抓周本是图个喜庆,抓的也都是小玩意,本以为很快就会过去的,谁知道宝哥儿头一回见着这么多人围着他看,竟忘了去抓笔了。
他反而是,一件件地,将东西全都扔下桌去了。
众人都奇怪,又不好上手去弄他,只有陵容上前去,装模做样要打宝哥儿屁股,他才消停些。
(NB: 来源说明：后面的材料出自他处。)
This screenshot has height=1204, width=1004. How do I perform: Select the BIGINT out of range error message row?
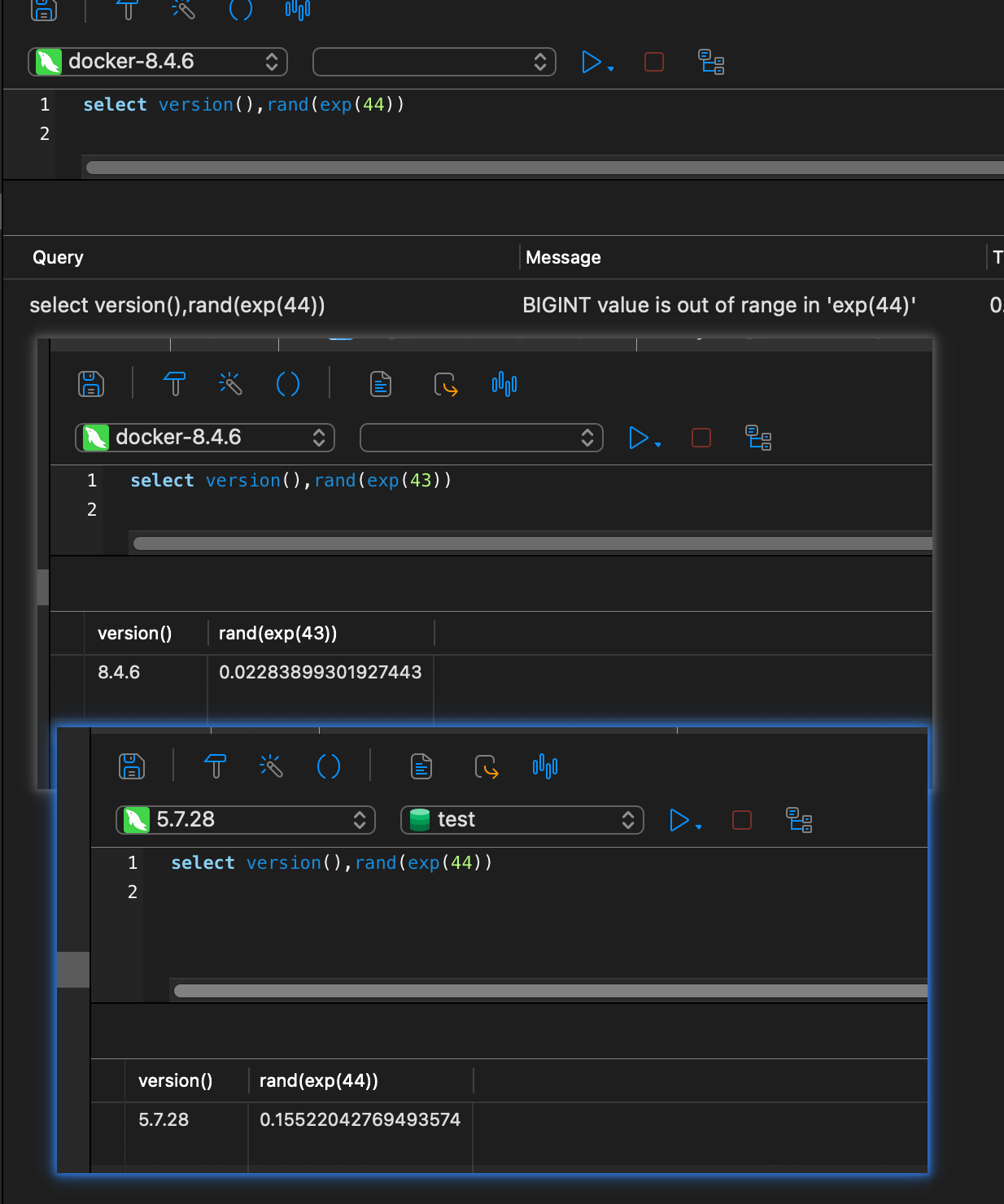[718, 305]
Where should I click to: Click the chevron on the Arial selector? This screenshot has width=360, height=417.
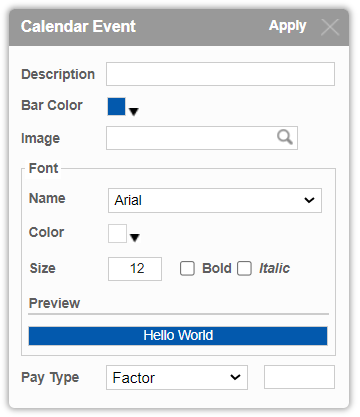tap(309, 200)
他乌溜溜地眼睛非常无辜地看向陵容,仿佛在说,这上面的东西,他全都不喜欢。
肉乎乎的右手,却在一抓一抓的。
陵容无奈,心想,这孩子莫不是在抓空气?
只好对着玄凌和宜修说:“陛下,娘娘,这小子臣妾也无法了。”
宜修笑笑没说话,玄凌也不置可否,若是抓周能决定什么,又何必日日殚精竭虑呢?
倒是宝哥儿一见玄凌,彷佛认出了他,大声说:“父!父!”
又对着刚才作势要打他屁股的陵容说:“妃,坏!”
陵容心想,我这巴掌还没落到这小子屁股上呢,他就学会告状了!
陵容红着脸看向玄凌,玄凌却哈哈大笑,说:“这小子,不愧是朕的儿子!”
说罢,便要抱着宝哥儿,逗了一会,竟要抱着他一块上宝座上去!
这如何使得?
情急之下,玉如手上举着一块糕点,说:“宝哥儿,你瞧,这是什么?”
宝哥儿果然被吸引了注意力,伸着身子去够,口里还说:“吃,吃!”
陵容拿这个吃货没办法,也顺理成章地将宝哥儿抱下去了,吃了玉如手上的新鲜糕点,宝哥儿才给面子地笑了几声。
顺便也握住了陵容悄悄递上的毛笔。
一旁伺候的小连子见状,大声说到:“二殿下抓周,着毛笔一支!”
总算抓完周,梅香又带着人上了“长寿面”,宝哥儿常胃较弱,还克化不了面食,陵容只是象征性叫他抿了几口,这一场抓周宴就算过去了。
晚间陵容忍不住捶了捶身子,都说带孩子累,她总算明白了。
今儿若不是这么多奶娘、嬷嬷伺候着,凭这小子的折腾劲,自己还真不一定应付得过来。
陵容摘了护甲,忍不住摸了摸宝哥儿奶豆腐一样得小脸,却见这小子手里拿着个什么东西。
陵容一看,竟然是当初自己救下温仪之后,玄凌赐下的翠玉无事牌。
因这东西太过贵重,陵容便将它日日放在枕头下,每天都要瞧一眼才睡得着。
这会儿竟然被宝哥儿翻出来了,他的手展开还没有这块玉大,却已经认得好东西,死死抓着不松手了。
陵容又哄了一回,才在不惹哭他的前提下,把玉牌拿了回来。
母子俩正大眼瞪小眼的时候,玄凌进来了。
今日是宝哥儿的周岁生辰,玄凌自然要给陵容一个面子,宿在景春殿的。